Webscraping with RSelenium

By Bas Machielsen

May 27, 2020

Introduction

In this blogpost, I want to tell you about web scraping using RSelenium, something which I’ve recently been learning and which I am very enthusiastic about, because it is very powerful. I want to do this in the context of an example. I have been supervising undergraduate students, and a group of students asked me where they could get a list of members of the Iranian parliament. So I went to the official English-language website of the Iranian parliament, and looked up the list of members.

Naturally, I wanted to scrape all of these names. For those of you familiar with scraping, a first approach would be something like the following. For those who aren’t, I have another nice blog post about elementary web scraping, but maybe you can follow along!

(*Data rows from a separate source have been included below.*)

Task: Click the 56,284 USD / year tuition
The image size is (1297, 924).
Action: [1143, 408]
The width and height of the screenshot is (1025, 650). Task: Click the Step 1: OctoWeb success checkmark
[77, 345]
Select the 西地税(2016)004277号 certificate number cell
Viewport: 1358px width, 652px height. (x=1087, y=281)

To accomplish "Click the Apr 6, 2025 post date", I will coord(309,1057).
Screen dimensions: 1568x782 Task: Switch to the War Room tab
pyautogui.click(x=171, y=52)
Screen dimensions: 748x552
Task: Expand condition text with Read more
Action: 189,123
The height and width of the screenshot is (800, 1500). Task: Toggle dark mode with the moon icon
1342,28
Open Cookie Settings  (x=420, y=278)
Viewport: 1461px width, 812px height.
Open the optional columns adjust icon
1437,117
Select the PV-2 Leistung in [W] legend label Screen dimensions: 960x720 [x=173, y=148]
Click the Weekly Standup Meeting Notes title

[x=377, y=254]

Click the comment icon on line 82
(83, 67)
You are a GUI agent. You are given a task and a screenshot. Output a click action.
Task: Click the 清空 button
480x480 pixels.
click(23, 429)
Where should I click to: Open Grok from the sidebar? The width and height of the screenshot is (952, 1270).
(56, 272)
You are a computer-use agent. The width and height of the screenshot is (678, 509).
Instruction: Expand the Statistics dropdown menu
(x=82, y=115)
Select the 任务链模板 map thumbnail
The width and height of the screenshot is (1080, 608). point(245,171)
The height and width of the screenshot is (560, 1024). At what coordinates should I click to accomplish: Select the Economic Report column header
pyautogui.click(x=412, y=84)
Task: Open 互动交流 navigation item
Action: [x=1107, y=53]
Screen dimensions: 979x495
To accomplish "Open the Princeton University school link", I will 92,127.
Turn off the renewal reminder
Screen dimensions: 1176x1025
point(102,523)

First, we observe, by looking at the html-structure of the page, that all the names are stored in a <div> of class text-left h4.
We can use CSS selectors to find the specific elements of these classes:

library(rvest)
url <- "https://en.parliran.ir/eng/en/10th%20Term"

read_html(url) %>%
  html_nodes("div .text-left.h4:not(.blue)")

Here I am saying, select all nodes (separate chunks of html, be it <p>, <a>, <div> or something else), that are <div>, and have the classes text-left, h4, and don’t have blue. (The reason for no blue is that it would take some unnecessary information. Try it out yourself!)

Now, we can extract the names with the help of the html_text command from the rvest package, which extract all text inside these particular html-elements:

read_html(url) %>%
  html_nodes("div .text-left.h4:not(.blue)") %>%
  html_text()

Don’t worry about the Name: parts for now. We’ll clean those later.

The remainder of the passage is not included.